Copy out each of the items below, keeping every line unchanged.

--- start ---

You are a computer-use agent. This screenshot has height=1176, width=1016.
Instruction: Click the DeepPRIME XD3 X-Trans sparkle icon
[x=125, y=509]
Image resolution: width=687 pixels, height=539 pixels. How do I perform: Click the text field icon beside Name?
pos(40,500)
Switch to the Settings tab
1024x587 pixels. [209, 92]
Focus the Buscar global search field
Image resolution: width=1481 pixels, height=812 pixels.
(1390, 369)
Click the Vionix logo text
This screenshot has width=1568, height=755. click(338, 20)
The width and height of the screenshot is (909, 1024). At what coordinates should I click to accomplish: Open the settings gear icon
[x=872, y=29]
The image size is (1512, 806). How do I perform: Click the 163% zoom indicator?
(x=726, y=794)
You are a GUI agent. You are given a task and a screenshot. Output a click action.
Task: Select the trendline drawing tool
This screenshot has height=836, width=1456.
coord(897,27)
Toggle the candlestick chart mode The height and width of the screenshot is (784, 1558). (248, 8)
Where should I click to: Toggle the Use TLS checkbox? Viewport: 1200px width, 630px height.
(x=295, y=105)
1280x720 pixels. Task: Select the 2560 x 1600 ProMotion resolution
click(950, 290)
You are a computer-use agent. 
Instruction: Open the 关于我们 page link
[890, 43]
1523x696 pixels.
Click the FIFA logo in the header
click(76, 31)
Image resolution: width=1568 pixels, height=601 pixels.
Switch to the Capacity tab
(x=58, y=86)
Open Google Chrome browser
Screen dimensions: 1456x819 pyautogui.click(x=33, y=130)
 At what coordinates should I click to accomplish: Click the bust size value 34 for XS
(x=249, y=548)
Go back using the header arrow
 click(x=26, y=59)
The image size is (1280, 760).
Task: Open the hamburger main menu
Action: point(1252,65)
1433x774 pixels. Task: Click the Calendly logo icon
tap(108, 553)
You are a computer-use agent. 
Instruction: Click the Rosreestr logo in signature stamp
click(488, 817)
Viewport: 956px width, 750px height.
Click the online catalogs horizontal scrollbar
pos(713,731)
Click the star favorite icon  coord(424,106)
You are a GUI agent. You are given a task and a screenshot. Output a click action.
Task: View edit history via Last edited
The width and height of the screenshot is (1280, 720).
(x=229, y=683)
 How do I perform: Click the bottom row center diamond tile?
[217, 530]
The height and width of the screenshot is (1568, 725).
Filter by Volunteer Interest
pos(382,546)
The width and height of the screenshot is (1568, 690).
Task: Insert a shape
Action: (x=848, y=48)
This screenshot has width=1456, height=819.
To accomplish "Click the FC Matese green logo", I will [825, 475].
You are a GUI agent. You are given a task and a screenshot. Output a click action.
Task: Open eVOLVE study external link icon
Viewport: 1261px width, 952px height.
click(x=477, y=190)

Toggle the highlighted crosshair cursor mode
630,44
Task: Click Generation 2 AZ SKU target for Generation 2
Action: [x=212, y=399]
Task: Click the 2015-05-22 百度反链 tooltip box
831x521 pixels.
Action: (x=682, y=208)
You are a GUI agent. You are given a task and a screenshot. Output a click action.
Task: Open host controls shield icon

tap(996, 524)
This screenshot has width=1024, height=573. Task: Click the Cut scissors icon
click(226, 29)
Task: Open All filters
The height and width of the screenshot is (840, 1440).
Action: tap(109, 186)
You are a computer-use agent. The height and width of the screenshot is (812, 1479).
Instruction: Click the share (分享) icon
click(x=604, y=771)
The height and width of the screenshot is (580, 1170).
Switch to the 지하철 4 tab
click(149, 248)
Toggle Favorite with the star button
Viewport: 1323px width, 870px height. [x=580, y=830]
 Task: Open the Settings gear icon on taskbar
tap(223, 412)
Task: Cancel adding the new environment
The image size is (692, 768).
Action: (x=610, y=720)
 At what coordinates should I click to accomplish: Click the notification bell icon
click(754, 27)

--- end ---

**Output below:**
You are a computer-use agent. This screenshot has height=1176, width=1016.
Instruction: Click the DeepPRIME XD3 X-Trans sparkle icon
[x=125, y=509]
Image resolution: width=687 pixels, height=539 pixels. How do I perform: Click the text field icon beside Name?
pos(40,500)
Switch to the Settings tab
1024x587 pixels. [209, 92]
Focus the Buscar global search field
Image resolution: width=1481 pixels, height=812 pixels.
(1390, 369)
Click the Vionix logo text
This screenshot has width=1568, height=755. click(338, 20)
The width and height of the screenshot is (909, 1024). At what coordinates should I click to accomplish: Open the settings gear icon
[x=872, y=29]
The image size is (1512, 806). How do I perform: Click the 163% zoom indicator?
(x=726, y=794)
You are a GUI agent. You are given a task and a screenshot. Output a click action.
Task: Select the trendline drawing tool
This screenshot has height=836, width=1456.
coord(897,27)
Toggle the candlestick chart mode The height and width of the screenshot is (784, 1558). (248, 8)
Where should I click to: Toggle the Use TLS checkbox? Viewport: 1200px width, 630px height.
(x=295, y=105)
1280x720 pixels. Task: Select the 2560 x 1600 ProMotion resolution
click(950, 290)
You are a computer-use agent. 
Instruction: Open the 关于我们 page link
[890, 43]
1523x696 pixels.
Click the FIFA logo in the header
click(76, 31)
Image resolution: width=1568 pixels, height=601 pixels.
Switch to the Capacity tab
(x=58, y=86)
Open Google Chrome browser
Screen dimensions: 1456x819 pyautogui.click(x=33, y=130)
 At what coordinates should I click to accomplish: Click the bust size value 34 for XS
(x=249, y=548)
Go back using the header arrow
 click(x=26, y=59)
The image size is (1280, 760).
Task: Open the hamburger main menu
Action: point(1252,65)
1433x774 pixels. Task: Click the Calendly logo icon
tap(108, 553)
You are a computer-use agent. 
Instruction: Click the Rosreestr logo in signature stamp
click(488, 817)
Viewport: 956px width, 750px height.
Click the online catalogs horizontal scrollbar
pos(713,731)
Click the star favorite icon  coord(424,106)
You are a GUI agent. You are given a task and a screenshot. Output a click action.
Task: View edit history via Last edited
The width and height of the screenshot is (1280, 720).
(x=229, y=683)
 How do I perform: Click the bottom row center diamond tile?
[217, 530]
The height and width of the screenshot is (1568, 725).
Filter by Volunteer Interest
pos(382,546)
The width and height of the screenshot is (1568, 690).
Task: Insert a shape
Action: (x=848, y=48)
This screenshot has width=1456, height=819.
To accomplish "Click the FC Matese green logo", I will [825, 475].
You are a GUI agent. You are given a task and a screenshot. Output a click action.
Task: Open eVOLVE study external link icon
Viewport: 1261px width, 952px height.
click(x=477, y=190)

Toggle the highlighted crosshair cursor mode
630,44
Task: Click Generation 2 AZ SKU target for Generation 2
Action: [x=212, y=399]
Task: Click the 2015-05-22 百度反链 tooltip box
831x521 pixels.
Action: (x=682, y=208)
You are a GUI agent. You are given a task and a screenshot. Output a click action.
Task: Open host controls shield icon

tap(996, 524)
This screenshot has width=1024, height=573. Task: Click the Cut scissors icon
click(226, 29)
Task: Open All filters
The height and width of the screenshot is (840, 1440).
Action: tap(109, 186)
You are a computer-use agent. The height and width of the screenshot is (812, 1479).
Instruction: Click the share (分享) icon
click(x=604, y=771)
The height and width of the screenshot is (580, 1170).
Switch to the 지하철 4 tab
click(149, 248)
Toggle Favorite with the star button
Viewport: 1323px width, 870px height. [x=580, y=830]
 Task: Open the Settings gear icon on taskbar
tap(223, 412)
Task: Cancel adding the new environment
The image size is (692, 768).
Action: (x=610, y=720)
 At what coordinates should I click to accomplish: Click the notification bell icon
click(754, 27)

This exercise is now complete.